• Given records:
·····
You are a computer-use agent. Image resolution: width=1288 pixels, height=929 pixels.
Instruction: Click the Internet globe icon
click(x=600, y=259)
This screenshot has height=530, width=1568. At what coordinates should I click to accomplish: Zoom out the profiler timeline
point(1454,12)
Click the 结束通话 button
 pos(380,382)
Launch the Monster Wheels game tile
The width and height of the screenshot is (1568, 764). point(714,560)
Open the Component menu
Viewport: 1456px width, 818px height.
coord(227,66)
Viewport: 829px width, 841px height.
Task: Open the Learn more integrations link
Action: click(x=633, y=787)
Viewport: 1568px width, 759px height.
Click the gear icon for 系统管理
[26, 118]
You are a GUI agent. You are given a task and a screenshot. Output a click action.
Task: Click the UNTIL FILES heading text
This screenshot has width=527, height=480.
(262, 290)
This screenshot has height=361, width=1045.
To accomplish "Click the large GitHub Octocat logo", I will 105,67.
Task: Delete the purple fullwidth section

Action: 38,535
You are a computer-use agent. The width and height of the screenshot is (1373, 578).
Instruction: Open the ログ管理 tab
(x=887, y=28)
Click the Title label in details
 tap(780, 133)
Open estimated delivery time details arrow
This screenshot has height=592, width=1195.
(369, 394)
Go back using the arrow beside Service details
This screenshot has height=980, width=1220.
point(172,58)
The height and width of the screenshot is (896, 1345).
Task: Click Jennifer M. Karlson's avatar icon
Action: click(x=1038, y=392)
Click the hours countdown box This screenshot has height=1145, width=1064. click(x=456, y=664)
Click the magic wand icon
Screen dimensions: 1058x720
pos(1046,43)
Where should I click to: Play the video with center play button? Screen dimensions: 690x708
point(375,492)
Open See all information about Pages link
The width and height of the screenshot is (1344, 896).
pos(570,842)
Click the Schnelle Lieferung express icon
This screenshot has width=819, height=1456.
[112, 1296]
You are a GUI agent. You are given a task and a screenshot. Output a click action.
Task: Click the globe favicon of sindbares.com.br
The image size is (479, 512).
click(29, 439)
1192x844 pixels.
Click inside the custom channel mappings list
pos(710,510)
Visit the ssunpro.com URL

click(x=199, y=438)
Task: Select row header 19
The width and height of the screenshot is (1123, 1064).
·····
Repeat the records above word for word, from their first line through the line that contains "Action: click(x=633, y=787)", including that line.

• Final result:
You are a computer-use agent. Image resolution: width=1288 pixels, height=929 pixels.
Instruction: Click the Internet globe icon
click(x=600, y=259)
This screenshot has height=530, width=1568. At what coordinates should I click to accomplish: Zoom out the profiler timeline
point(1454,12)
Click the 结束通话 button
 pos(380,382)
Launch the Monster Wheels game tile
The width and height of the screenshot is (1568, 764). point(714,560)
Open the Component menu
Viewport: 1456px width, 818px height.
coord(227,66)
Viewport: 829px width, 841px height.
Task: Open the Learn more integrations link
Action: click(x=633, y=787)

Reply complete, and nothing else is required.